Tuesday, January 31, 2012

EU Summit Marred by Fears of German Domination

Spiegel
January 31, 2012

The banners outside the EU Council building in Brussels read "No to the Savings Pact, Yes to Solidarity." Striking Belgian workers gave their verdict on the outcome of the first EU summit of 2012 on Monday: an umistakable thumbs down.

In the conference hall, leaders once again talked austerity, and 25 of the 27 heads of government signed up to the pact for stricter fiscal discipline that Chancellor Angela Merkel has been pushing for. Only Britain and the Czech Republic refused to join.

Merkel called it a "very successful result." She imposed the fiscal pact, which includes binding limits on budget deficits and quasi-automatic sanctions on countries that breach deficit and debt limits, virtually on her own. And she did it in just two months. Progress has been much faster than most observers had expected when the pact was agreed to at the EU summit last December.

But Merkel can't be wholly satisfied.

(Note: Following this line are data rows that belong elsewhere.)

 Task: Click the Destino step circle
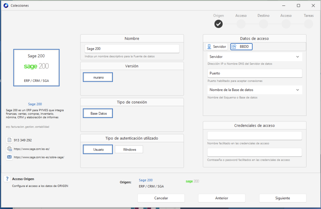pos(263,24)
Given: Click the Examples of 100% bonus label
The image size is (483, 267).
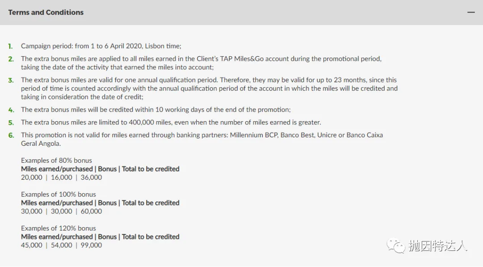Looking at the screenshot, I should coord(58,194).
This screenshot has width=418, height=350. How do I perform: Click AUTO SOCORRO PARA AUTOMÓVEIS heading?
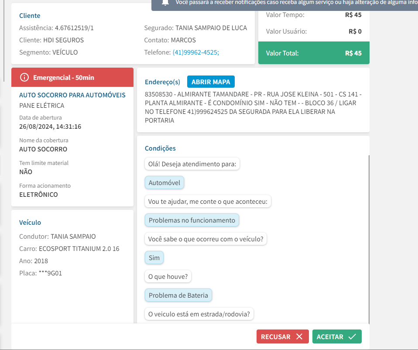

She spent much of the day neutralizing a strategically misguided suggestion from the German Finance Ministry. On Friday, the Financial Times reported that Germany wanted to dispatch an EU budget commissioner to Athens to monitor Greece's fiscal policy. The article referred to an internal ministry paper.

While politicians from Merkel's center-right coalition expressed delight at the idea over the weekend, the Greek government protested at what it called a "sick fantasy" and demanded respect for its national dignity.